== INPUT MATERIAL ==

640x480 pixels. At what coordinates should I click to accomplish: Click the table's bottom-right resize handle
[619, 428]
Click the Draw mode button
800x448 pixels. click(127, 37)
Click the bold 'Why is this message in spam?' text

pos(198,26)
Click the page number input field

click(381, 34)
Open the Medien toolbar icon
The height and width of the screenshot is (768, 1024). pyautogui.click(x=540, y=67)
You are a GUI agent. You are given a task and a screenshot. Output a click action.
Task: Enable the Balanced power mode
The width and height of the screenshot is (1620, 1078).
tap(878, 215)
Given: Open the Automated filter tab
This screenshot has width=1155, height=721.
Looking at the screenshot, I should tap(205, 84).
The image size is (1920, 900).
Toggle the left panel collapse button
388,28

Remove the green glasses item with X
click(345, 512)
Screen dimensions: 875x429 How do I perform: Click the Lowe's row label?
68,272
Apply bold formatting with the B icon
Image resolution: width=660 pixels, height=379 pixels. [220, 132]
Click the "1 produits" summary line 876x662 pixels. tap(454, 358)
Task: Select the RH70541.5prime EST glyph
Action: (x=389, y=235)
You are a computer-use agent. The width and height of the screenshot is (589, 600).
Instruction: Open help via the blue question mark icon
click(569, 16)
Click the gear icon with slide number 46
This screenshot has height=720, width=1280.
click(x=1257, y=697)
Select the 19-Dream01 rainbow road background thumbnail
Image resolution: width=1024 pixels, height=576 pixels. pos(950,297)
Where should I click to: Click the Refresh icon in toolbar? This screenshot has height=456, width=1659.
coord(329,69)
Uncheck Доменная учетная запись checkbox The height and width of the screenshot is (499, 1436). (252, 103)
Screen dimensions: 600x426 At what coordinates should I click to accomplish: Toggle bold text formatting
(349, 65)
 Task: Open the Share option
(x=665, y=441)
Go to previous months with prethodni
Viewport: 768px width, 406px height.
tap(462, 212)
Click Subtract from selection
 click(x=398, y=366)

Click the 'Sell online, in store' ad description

== WHAT IS NEEDED ==
Output consists of exactly the lines from the one containing "Select the 19-Dream01" to the end of the records above, retyped without change and with nothing extra.

== YOUR SOLUTION ==
Select the 19-Dream01 rainbow road background thumbnail
Image resolution: width=1024 pixels, height=576 pixels. pos(950,297)
Where should I click to: Click the Refresh icon in toolbar? This screenshot has height=456, width=1659.
coord(329,69)
Uncheck Доменная учетная запись checkbox The height and width of the screenshot is (499, 1436). (252, 103)
Screen dimensions: 600x426 At what coordinates should I click to accomplish: Toggle bold text formatting
(349, 65)
 Task: Open the Share option
(x=665, y=441)
Go to previous months with prethodni
Viewport: 768px width, 406px height.
tap(462, 212)
Click Subtract from selection
 click(x=398, y=366)

Click the 'Sell online, in store' ad description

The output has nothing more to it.